# My Biffy



## Packerjohn (Jun 18, 2022)

Oh, so you thought that the outdoor biffy is something that you read about in books about pioneers.  Let me tell you that is not true.  Why I used one last night and again this morning.  

As I travel here in The Yukon,  it is rather nice and refreshing to be away from large cities and their problems.  Here in the woods, life is more meaningful and more basic.  In The Yukon and Alaska, there is space to breath with very few people compared to what is down south.  Here you can travel for a hundred kilometers and not see another town.  

Just traffic on the highways and sometimes no one comes around for 5 minutes.  Anyway, here is the lovely little cabin I am staying in and here is my biffy.  It is rather modern with a sterform seat and a little motion sensing light that comes on when I shut the door.  

Those of you, born out in the country in the 40s, as I have, will have your own memories of biffies.  I am glad to report that they are not "long dead and gone" but here in the Yukon there are still some "alive and well."


----------



## Bellbird (Jun 18, 2022)

They are still alive and well in England, my friend bought one last summer.


----------



## hollydolly (Jun 18, 2022)

Packerjohn said:


> Oh, so you thought that the outdoor biffy is something that you read about in books about pioneers.  Let me tell you that is not true.  Why I used one last night and again this morning.
> 
> As I travel here in The Yukon,  it is rather nice and refreshing to be away from large cities and their problems.  Here in the woods, life is more meaningful and more basic.  In The Yukon and Alaska, there is space to breath with very few people compared to what is down south.  Here you can travel for a hundred kilometers and not see another town.
> 
> ...


were you going to post pictures ? I've never heard of a Biffy , what is it ?


----------



## hollydolly (Jun 18, 2022)

Bellbird said:


> They are still alive and well in England, my friend bought one last summer.


huh?..I've never heard of them what are they ?


----------



## hollydolly (Jun 18, 2022)

I've just looked it up..they're not clled Biffy's here they're clalled Porta Loos... and they're used at all outdoor concerts and events...


----------



## Jules (Jun 18, 2022)

The original Biffys aren’t portable.  They’re your old-fashioned outhouse.  I think this is the type @Packerjohn is talking about.  

I have no fond memories of them.  Sometimes we end up at Provincial Campgrounds or Recreation Sites and that’s all they provide.  No thanks.


----------



## hollydolly (Jun 18, 2022)

Jules said:


> The original Biffys aren’t portable.  They’re your old-fashioned outhouse.  I think this is the type @Packerjohn is talking about.
> 
> I have no fond memories of them.  Sometimes we end up at Provincial Campgrounds or Recreation Sites and that’s all they provide.  No thanks.


Houses here generally haven't had those outhouse type of toilets since probably the 50's...


----------



## horseless carriage (Jun 18, 2022)

hollydolly said:


> huh?..I've never heard of them what are they ?


You are not alone, I had to Google biffy too.
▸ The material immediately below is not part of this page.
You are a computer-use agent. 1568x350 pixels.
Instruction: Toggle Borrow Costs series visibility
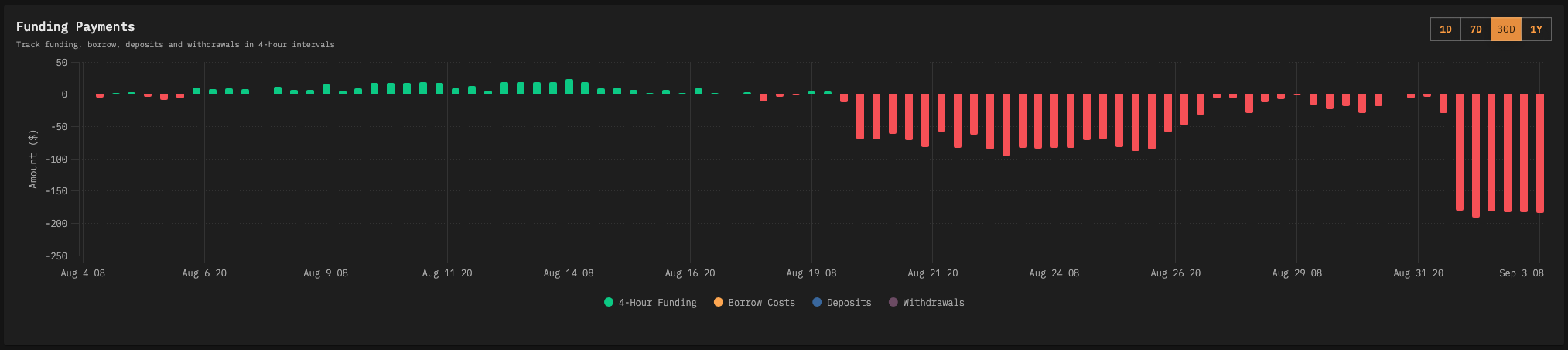[761, 303]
Do Americans still use the expression, "can?" And down under it's a dunny.
We Brits use the term loo.  Derived from the French phrase 'guardez l'eau', which means 'watch out for the water.' 
That goes back to the days when a chamber pot's contents was thrown out of the window.


----------



## Pappy (Jun 18, 2022)

hollydolly said:


> Houses here generally haven't had those outhouse type of toilets since probably the 50's...
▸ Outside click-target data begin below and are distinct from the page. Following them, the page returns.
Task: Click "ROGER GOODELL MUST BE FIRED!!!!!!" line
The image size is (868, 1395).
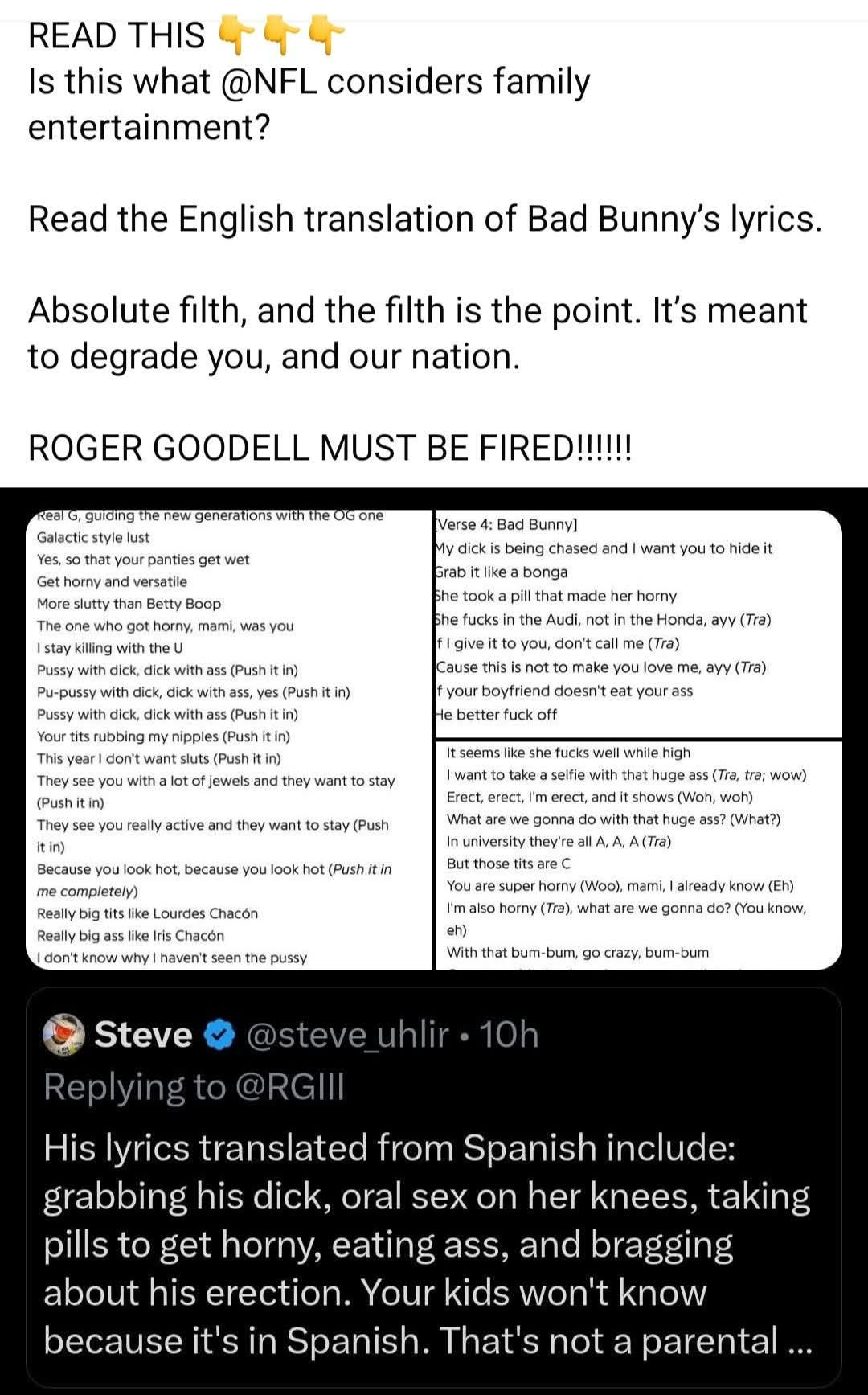Action: pyautogui.click(x=330, y=448)
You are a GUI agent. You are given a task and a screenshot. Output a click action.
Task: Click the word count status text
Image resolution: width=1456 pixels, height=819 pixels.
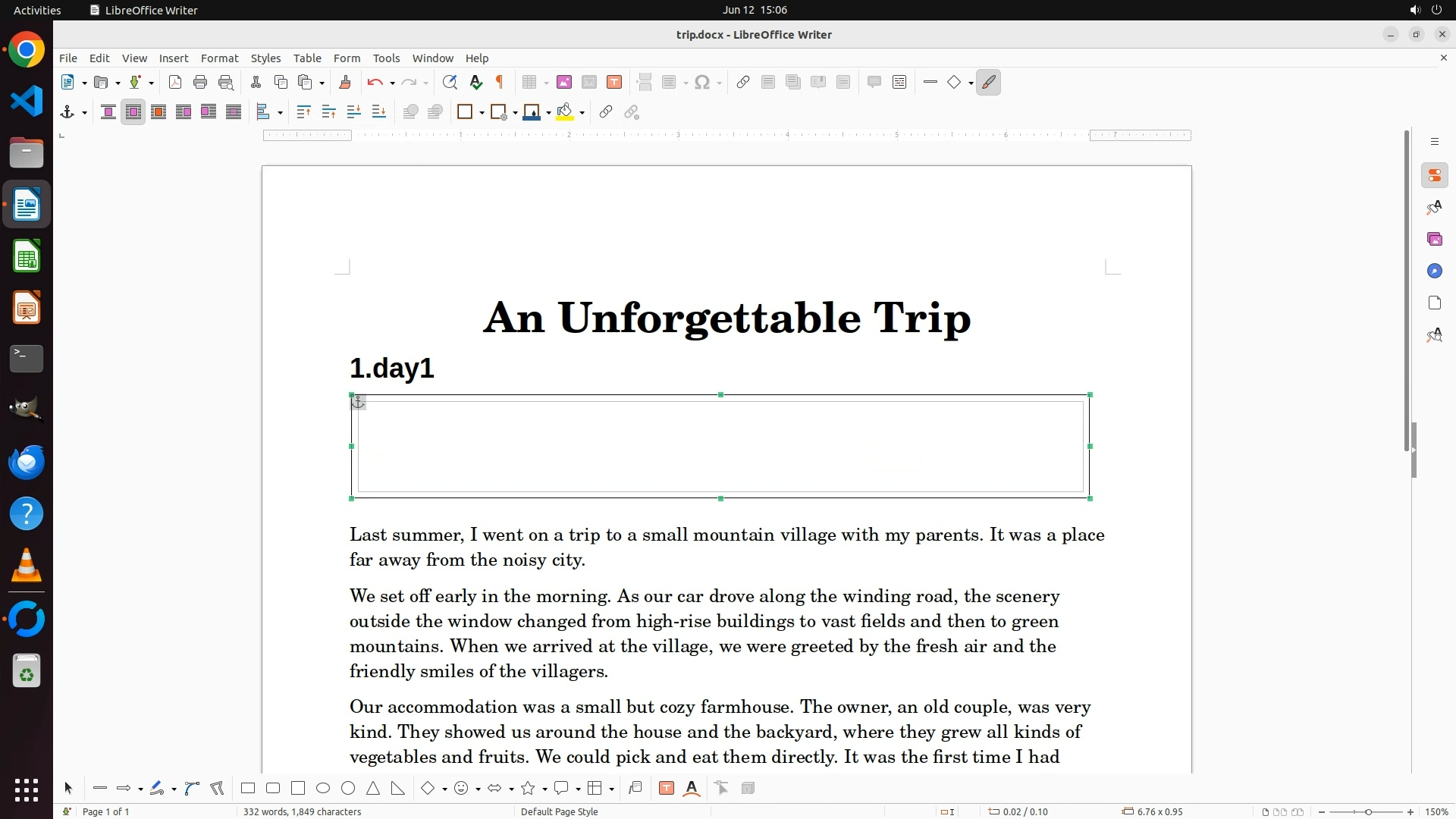(302, 811)
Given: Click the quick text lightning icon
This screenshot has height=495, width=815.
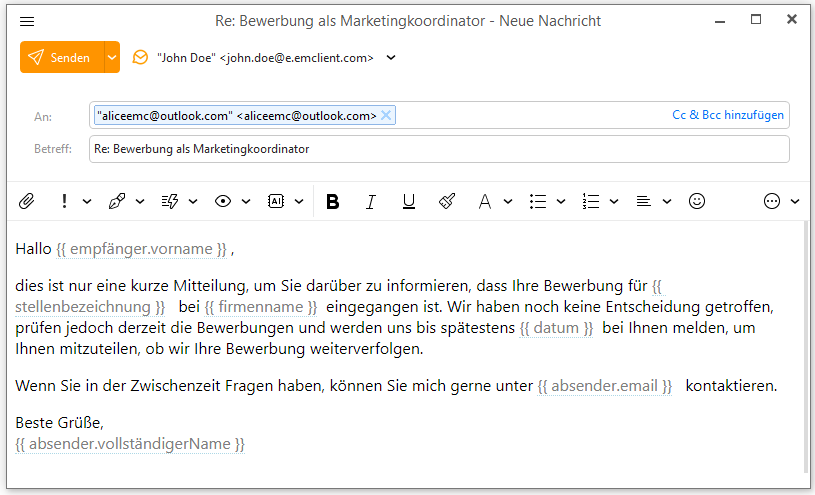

True Holly. I used ours to take care of business and to hide from grandpas miserable Billy goat.


----------



## SeaBreeze (Jun 18, 2022)

Pappy said:


> True Holly. I used ours to take care of business and to hide from grandpas miserable Billy goat.


I remember that story Pappy, very funny in a way, but I'm sure it was scary survival for you.  Plenty of outhouses here in Colorado....or Porta Potties.  I'll take an outhouse any day.  I also never heard it called a Biffy.


----------



## Packerjohn (Jun 18, 2022)

Update here:  I posted a photo of my Biffy but for some reason it did not post.  I am here to "right the wrong."  I ran these 2 photos using Irfan view and here they are.  293 is the cabin I am staying in and of course, 294 is my biffy.  Some of you asked what is a biffy.  A biffy is a permanent outdoor toilet.  It is not a "port-a-potty often seen around construction sites.  Let me tell you a biffy is a wonderful place to sit and figure out the problems of the world especially when the wind is blowing and the birds are singing.  Unfortunately, in the dead of winter here in Canada, when you must go, you will go as quickly as possible.  It's no place for "sissies."  Both photos taken this morning; June  18.  One last thing.  The curtain on the right is where you have a shower.  You hang a bag of warm water and shower away.  The curtain is, of course, for privacy.  You don't want anyone out for a walk to laugh at you while you are "au natural", do you?


----------



## Packerjohn (Jun 18, 2022)

hollydolly said:


> I've just looked it up..they're not clled Biffy's here they're clalled Porta Loos... and they're used at all outdoor concerts and events...


Sorry the outdoor toilet or biffy has been around for centuries.  The modern plastic port-a-potty is a fairly modern invention.


----------



## Jules (Jun 18, 2022)

hollydolly said:


> Houses here generally haven't had those outhouse type of toilets since probably the 50's...


Few houses here have them; they’re a very rural item.  You can’t have them in urban areas with sanitary systems.  Or maybe along the Yukon highway to Alaska where the tourists want to experience the olden days, they’re a selling feature. Again for me, no thanks.


----------